What to produce:
Pull out each line of the items below that contains the word "Choose", and copy those lines. Case counts.

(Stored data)
-- -- --

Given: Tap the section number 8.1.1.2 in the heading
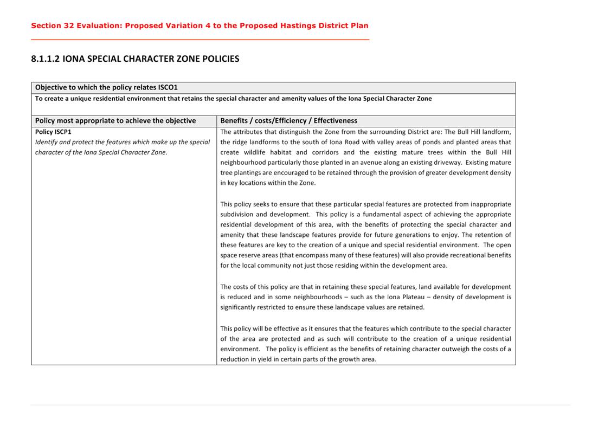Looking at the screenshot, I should click(46, 59).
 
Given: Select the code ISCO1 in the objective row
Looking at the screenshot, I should click(168, 87).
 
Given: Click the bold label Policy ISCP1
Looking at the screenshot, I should click(53, 132).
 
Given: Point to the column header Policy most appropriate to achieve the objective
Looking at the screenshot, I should click(115, 120).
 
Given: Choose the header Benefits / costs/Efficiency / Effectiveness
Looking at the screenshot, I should click(288, 120).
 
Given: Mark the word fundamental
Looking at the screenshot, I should click(362, 214).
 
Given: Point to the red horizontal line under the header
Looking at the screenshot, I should click(200, 40).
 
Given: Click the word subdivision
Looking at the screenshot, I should click(236, 214).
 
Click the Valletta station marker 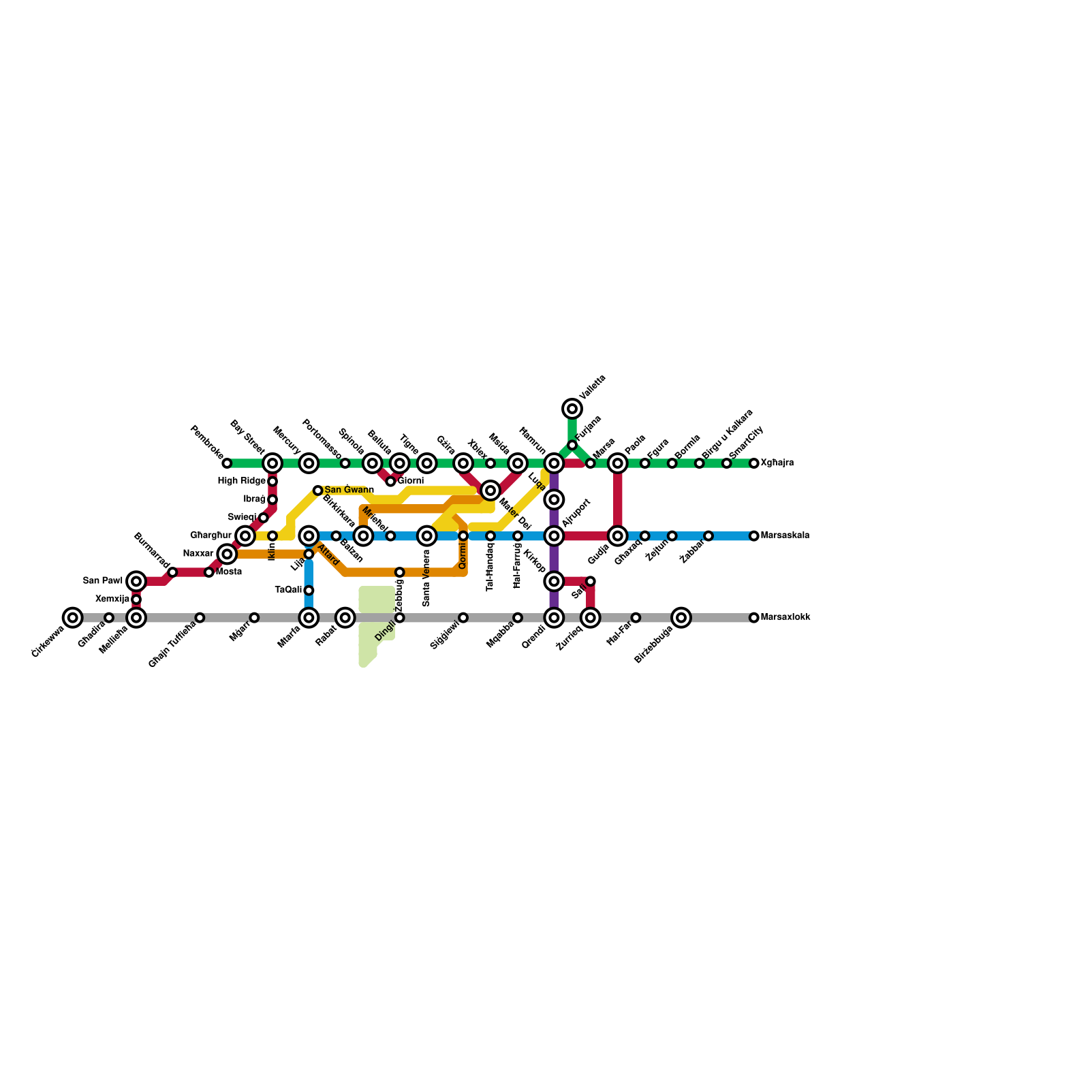(x=572, y=409)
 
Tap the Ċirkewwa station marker (x=73, y=618)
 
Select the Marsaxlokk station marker (x=754, y=618)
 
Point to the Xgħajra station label (x=777, y=463)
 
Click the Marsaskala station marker (x=754, y=536)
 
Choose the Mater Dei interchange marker (x=490, y=490)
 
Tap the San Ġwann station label (x=349, y=490)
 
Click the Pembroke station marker (x=227, y=463)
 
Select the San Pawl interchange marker (x=136, y=581)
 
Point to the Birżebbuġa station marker (x=681, y=618)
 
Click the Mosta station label (x=228, y=572)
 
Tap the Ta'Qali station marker (x=309, y=590)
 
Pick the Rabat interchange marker (x=345, y=618)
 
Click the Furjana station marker (x=572, y=445)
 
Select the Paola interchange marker (x=618, y=463)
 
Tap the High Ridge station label (x=241, y=482)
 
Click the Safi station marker (x=591, y=581)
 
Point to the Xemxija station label (x=112, y=600)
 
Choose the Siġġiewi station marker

-- -- --

Task solution:
Given: Choose the header Benefits / costs/Efficiency / Effectiveness
Choose the Mater Dei interchange marker (x=490, y=490)
Choose the Siġġiewi station marker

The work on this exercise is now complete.